Passenger car sales in Europe (26 European markets, monitored by JATO Dynamics) once again declined due to the chip shortage. The number of registrations amounted to 964,800 (down 25% year-over-year).
Because of a few weak months, the year-to-date number is now just 7% above the level of 2020.
Felipe Munoz, Global Analyst at JATO Dynamics, commented:
“Dealers continue to face issues with the availability of new cars due to the chip shortage. As a result, unwilling to wait more than a year for a new car, many consumers have turned to the used car market.”
Plug-ins, with 221,500 new registrations (up 44% year-over-year), are selling better and better, taking some 23% of the total market in September, compared to just 12% a year ago and 5% in 2019.
So far this year, about 1.5 million plug-ins were sold in Europe. On the other hand, diesel is fading.

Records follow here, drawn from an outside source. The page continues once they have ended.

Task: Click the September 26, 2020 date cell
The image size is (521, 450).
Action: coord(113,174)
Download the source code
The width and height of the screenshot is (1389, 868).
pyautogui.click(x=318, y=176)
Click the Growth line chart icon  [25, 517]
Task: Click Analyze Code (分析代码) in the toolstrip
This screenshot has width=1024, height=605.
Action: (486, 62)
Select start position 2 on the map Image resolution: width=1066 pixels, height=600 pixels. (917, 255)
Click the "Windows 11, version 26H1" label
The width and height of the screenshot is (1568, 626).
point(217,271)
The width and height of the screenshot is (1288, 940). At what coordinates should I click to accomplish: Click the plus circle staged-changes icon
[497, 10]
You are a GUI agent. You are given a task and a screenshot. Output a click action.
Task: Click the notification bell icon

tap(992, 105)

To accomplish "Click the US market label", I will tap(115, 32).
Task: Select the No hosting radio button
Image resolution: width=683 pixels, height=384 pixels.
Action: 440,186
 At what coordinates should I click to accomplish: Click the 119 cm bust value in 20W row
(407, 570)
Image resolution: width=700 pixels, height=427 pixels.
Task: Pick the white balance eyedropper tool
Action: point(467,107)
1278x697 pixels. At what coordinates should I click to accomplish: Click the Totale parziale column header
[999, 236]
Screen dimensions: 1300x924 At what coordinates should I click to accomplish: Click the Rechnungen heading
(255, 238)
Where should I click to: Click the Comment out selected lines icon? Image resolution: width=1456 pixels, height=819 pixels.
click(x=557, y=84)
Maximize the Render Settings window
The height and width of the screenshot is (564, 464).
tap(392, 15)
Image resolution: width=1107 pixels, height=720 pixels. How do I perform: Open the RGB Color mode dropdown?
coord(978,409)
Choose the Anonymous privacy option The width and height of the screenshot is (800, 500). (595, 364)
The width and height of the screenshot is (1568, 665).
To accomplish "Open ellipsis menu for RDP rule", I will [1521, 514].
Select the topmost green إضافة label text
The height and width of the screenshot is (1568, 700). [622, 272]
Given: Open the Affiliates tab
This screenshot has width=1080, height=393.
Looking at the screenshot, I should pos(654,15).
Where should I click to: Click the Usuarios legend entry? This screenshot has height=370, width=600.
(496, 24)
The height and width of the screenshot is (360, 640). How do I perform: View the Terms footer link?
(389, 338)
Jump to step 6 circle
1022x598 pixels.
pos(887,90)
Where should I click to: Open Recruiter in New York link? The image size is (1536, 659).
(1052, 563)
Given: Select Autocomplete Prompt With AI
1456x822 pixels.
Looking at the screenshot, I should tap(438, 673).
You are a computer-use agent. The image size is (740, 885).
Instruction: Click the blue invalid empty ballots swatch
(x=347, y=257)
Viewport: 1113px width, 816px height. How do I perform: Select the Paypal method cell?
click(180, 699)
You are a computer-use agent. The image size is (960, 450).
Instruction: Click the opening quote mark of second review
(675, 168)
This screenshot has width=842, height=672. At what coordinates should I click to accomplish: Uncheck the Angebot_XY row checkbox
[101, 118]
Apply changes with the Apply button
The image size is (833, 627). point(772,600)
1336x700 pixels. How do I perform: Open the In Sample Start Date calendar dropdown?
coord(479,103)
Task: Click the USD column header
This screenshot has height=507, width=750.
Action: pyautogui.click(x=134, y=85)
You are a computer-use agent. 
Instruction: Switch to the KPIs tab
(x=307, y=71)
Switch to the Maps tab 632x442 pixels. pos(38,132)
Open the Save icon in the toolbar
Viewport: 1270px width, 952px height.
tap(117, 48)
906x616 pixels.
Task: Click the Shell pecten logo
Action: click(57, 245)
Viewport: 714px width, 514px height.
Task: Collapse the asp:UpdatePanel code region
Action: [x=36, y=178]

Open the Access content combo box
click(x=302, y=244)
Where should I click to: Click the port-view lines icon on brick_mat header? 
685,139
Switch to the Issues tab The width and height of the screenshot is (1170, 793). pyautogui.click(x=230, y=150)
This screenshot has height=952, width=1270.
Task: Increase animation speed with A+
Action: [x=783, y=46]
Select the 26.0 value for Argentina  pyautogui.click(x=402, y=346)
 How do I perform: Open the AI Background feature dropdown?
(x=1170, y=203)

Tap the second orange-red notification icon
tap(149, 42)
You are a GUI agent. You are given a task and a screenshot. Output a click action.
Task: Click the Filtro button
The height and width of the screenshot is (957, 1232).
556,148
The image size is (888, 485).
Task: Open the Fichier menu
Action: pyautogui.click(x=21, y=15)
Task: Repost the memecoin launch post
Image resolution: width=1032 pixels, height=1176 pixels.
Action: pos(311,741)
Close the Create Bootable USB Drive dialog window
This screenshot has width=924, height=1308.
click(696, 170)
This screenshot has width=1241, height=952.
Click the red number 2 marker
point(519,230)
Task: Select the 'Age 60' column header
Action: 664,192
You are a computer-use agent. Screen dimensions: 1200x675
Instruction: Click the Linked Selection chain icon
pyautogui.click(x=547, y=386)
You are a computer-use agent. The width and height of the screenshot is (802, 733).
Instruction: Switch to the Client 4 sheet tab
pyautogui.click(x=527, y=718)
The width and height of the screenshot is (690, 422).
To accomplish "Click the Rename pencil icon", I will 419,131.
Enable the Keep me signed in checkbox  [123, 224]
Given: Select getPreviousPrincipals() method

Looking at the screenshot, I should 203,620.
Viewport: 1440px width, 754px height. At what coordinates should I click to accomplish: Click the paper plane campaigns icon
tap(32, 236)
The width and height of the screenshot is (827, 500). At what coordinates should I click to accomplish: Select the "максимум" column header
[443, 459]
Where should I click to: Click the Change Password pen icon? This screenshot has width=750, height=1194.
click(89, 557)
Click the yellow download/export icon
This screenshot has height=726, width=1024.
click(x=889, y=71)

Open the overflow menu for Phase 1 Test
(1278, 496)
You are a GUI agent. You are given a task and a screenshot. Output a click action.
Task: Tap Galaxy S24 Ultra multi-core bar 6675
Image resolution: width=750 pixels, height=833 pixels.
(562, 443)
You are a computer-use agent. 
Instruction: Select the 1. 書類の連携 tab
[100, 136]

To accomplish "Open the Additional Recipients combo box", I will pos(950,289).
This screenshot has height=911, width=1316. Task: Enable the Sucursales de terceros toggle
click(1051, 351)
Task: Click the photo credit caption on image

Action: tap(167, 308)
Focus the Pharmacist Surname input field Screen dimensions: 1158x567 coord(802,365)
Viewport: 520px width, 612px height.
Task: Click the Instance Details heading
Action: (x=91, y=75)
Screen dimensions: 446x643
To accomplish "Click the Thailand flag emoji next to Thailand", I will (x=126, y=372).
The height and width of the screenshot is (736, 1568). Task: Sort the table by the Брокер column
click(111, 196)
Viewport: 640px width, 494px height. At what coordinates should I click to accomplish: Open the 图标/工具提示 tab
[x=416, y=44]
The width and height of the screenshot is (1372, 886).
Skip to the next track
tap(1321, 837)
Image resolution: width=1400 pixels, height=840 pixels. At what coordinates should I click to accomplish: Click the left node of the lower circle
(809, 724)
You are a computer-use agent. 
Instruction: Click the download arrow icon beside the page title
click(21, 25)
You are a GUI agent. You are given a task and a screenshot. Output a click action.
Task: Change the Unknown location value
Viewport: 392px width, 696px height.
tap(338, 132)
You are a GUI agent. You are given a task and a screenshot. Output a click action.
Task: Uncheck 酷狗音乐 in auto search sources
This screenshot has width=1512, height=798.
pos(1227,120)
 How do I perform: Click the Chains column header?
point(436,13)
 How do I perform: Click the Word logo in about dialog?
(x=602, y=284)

"OEMs with a large offering of pure electric and plug-in hybrid cars have been less impacted by the current crisis, as European consumers continue to take advantage of the various incentives and subsidies available for these vehicles. In stark contrast, both the chip shortage and the growing severity of the climate crisis has caused diesel vehicle sales to plummet. In September, low emission vehicles posted a monthly growth of 44%, to 221,500 units, while the registrations of diesels decreased by 51%, to 167,000 units."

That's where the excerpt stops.